Zweitens. Die Beteiligung privater Investoren an den Bereichen Verkehr und Logistik der DB AG in Höhe von 24,9 Prozent stellt in unseren Augen die maximale Beteiligungshöhe dar, bis zu der ein unternehmensbestimmender Einfluss privater Investoren auf den Kernbereich der Unternehmenspolitik der Deutschen Bahn AG wirksam ausgeschlossen werden kann. Damit dokumentiert der Deutsche Bundestag mit Mehrheit, dass er keinen Einfluss privater Investoren auf das Kerngeschäft der DB AG wünscht.

Drittens. Ein zentrales Argument für die mit dem vorliegenden Entschließungsantrag gefundene Organisationsstruktur der DB AG liegt in der Sicherstellung des konzerninternen Arbeitsmarktes. Wir gehen davon aus, dass die DB AG sowie die Bundesregierung als alleiniger Eigentümer der DB AG diese Verantwortung dauerhaft gewährleistet.

Viertens. Durch die Beteiligung privater Investoren an den Bereichen Verkehr und Logistik der DB AG wird der gemeinwohlorientierte Auftrag der flächendeckenden Schienenverkehrsinfrastruktur in Deutschland nicht gefährdet, solange Bund und Länder durch die Regionalisierungsmittel und die Leistungs- und Finanzierungsvereinbarung die hierfür notwendigen Verkehrsleistungen und Infrastrukturmaßnahmen beauftragen.

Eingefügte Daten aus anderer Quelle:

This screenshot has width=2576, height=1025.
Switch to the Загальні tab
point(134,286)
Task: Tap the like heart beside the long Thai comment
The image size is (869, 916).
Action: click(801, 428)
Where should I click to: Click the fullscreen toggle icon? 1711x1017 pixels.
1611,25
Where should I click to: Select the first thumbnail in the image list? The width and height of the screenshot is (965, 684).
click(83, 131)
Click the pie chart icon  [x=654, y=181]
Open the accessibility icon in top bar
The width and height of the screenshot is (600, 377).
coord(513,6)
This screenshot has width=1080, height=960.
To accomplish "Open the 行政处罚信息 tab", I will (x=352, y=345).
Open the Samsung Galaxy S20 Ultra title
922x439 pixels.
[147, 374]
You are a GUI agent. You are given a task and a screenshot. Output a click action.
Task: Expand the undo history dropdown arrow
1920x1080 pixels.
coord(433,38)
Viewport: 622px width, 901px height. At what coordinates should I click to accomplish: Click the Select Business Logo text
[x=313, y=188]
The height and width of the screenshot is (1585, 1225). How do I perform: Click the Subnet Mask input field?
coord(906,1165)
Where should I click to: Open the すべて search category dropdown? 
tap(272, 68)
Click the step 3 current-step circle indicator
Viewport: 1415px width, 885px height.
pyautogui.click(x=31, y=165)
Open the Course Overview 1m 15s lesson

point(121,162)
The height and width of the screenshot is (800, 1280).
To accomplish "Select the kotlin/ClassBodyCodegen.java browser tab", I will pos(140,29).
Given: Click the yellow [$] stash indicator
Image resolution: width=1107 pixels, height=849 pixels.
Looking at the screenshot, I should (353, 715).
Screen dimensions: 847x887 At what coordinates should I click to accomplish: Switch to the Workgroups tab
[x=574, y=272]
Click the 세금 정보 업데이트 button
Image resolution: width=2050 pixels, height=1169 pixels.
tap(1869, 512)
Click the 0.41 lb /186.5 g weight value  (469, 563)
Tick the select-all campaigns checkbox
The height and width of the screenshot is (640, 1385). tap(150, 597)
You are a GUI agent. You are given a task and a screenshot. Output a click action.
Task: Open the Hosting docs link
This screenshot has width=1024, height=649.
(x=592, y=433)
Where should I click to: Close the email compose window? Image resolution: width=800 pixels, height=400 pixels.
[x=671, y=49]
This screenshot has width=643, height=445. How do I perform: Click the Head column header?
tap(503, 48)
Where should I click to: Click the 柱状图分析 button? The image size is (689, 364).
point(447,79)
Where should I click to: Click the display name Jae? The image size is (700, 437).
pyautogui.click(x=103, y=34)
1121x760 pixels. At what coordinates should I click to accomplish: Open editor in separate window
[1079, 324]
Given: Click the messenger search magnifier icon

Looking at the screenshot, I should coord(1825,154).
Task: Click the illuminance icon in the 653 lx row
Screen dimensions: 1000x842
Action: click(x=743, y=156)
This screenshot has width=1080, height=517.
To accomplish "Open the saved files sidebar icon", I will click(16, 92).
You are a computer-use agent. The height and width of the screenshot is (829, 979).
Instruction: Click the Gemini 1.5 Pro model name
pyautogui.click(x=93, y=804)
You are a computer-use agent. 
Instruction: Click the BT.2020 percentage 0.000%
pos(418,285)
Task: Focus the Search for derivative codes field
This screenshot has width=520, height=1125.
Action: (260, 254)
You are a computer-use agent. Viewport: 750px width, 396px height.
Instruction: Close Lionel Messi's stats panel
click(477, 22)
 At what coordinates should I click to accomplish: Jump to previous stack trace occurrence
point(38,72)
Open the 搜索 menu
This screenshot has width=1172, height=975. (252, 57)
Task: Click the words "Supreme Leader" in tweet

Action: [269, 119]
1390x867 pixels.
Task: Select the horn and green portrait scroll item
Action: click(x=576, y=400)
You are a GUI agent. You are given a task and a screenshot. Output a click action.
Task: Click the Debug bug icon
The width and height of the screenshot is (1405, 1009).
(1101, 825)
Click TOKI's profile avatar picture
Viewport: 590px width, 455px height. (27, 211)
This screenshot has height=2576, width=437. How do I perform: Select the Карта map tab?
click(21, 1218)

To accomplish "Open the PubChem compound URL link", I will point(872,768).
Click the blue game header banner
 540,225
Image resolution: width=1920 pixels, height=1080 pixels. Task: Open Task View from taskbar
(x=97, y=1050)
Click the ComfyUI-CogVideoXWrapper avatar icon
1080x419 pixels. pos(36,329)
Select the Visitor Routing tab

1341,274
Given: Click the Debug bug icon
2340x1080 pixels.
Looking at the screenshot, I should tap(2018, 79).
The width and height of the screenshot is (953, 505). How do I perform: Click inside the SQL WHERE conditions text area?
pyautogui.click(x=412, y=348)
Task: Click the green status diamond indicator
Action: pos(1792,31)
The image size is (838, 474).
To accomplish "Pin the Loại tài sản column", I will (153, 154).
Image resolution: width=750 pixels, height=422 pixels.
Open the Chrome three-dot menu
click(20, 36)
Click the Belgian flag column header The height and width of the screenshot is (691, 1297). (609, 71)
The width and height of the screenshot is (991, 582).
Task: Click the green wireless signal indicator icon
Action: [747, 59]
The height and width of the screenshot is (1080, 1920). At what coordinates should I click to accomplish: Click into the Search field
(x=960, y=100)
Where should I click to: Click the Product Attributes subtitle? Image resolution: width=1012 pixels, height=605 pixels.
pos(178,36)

Fünftens. Wir stimmen dem Entschließungsantrag in dem Wissen zu, dass Personenidentitäten einzelner Vorstandspositionen der DB AG und der Verkehrs- und Logistikgesellschaft höchstens für die anfängliche Übergangszeit vom Bund akzeptiert werden.

Sechstens. Der jetzt gefundene Weg einer Weiterentwicklung der Bahnreform setzt die Wahrnehmung der politischen Gestaltungsmöglichkeiten und der demokratischen Verantwortung bezüglich der Schienenverkehrsinfrastruktur und der Sicherstellung einer flächendeckenden Schienenverkehrsversorgung in Deutschland durch den Bund voraus. Wir gehen davon aus, dass sich der Bund dieser Herausforderung auch mit den neuen Beteiligungs-, Steuerungs- und Kontrollinstrumenten, die ihm durch die Leistungs- und Finanzierungsvereinbarung und den Beteiligungsvertrag gegeben werden, stärker stellt.